Extracted records ->
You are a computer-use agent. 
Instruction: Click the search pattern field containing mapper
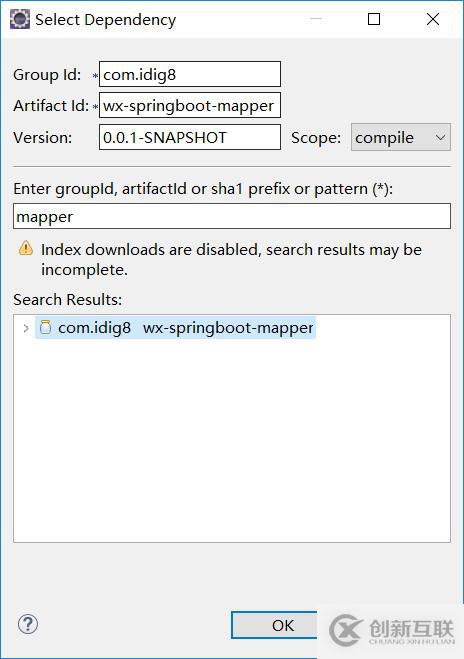232,216
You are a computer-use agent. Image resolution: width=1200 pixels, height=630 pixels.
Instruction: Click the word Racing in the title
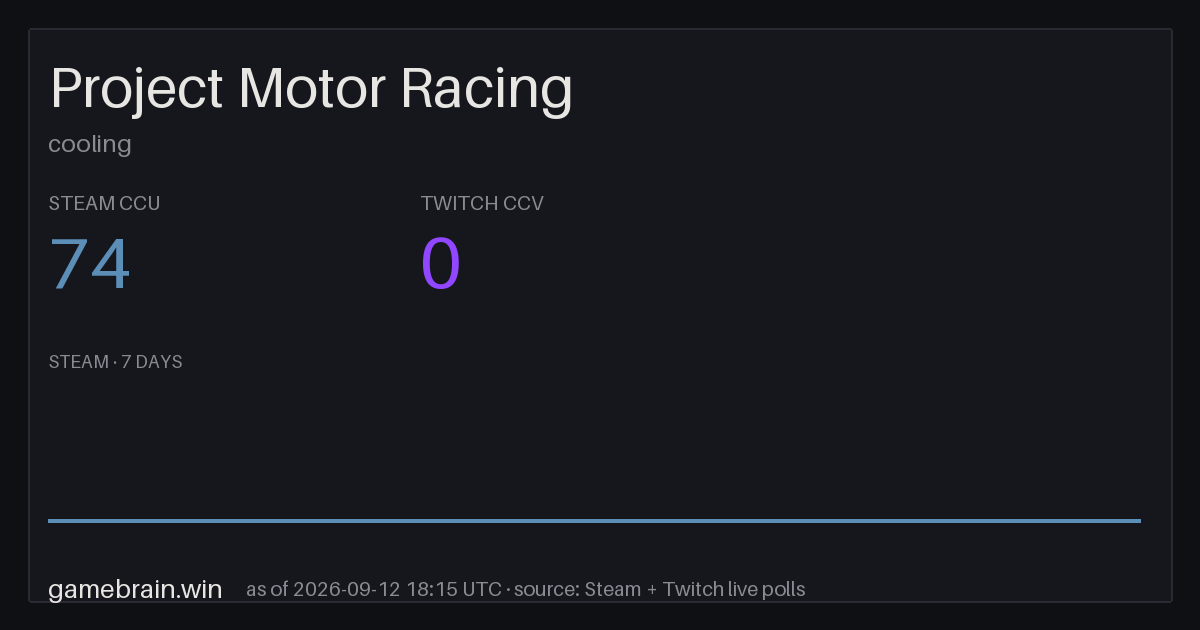[x=487, y=90]
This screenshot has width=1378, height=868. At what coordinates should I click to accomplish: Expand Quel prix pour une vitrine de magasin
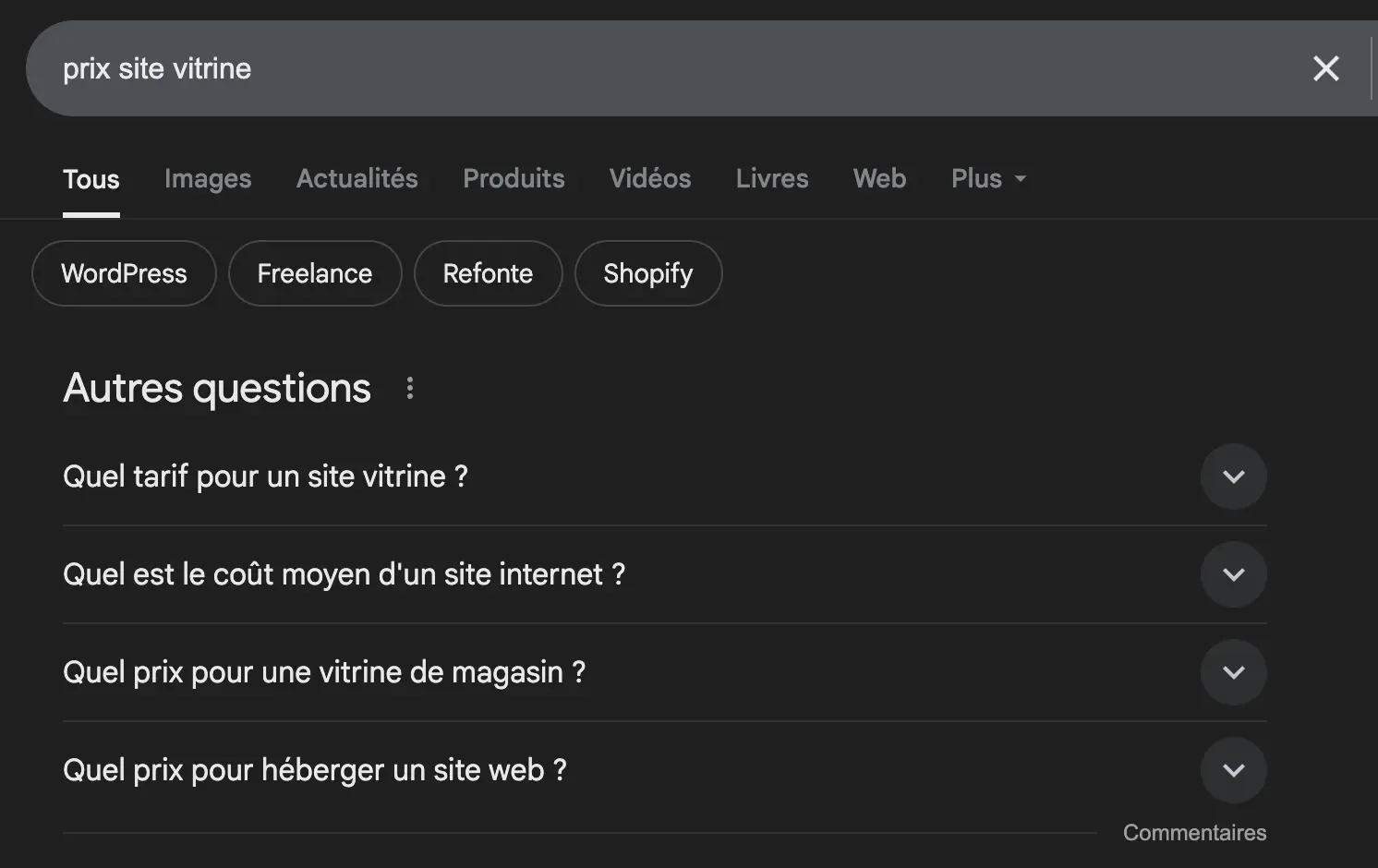(1233, 672)
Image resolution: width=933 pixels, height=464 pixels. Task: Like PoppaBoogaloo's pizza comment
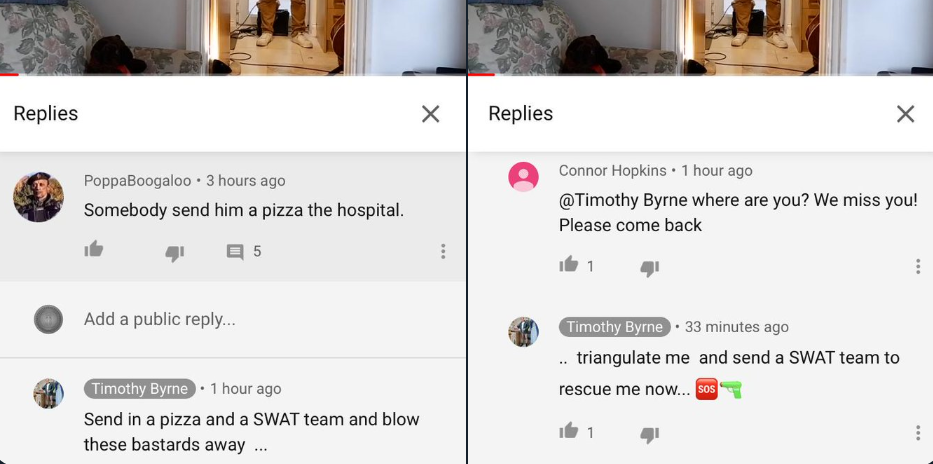[93, 249]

WHAT YOU SHOULD DO ->
Search the entries above for the string "computer". Copy each line in which it appears.

SOLVED PROBLEM ->
You are a computer-use agent. 
You are a computer-use agent. Image resolution: width=1200 pixels, height=630 pixels.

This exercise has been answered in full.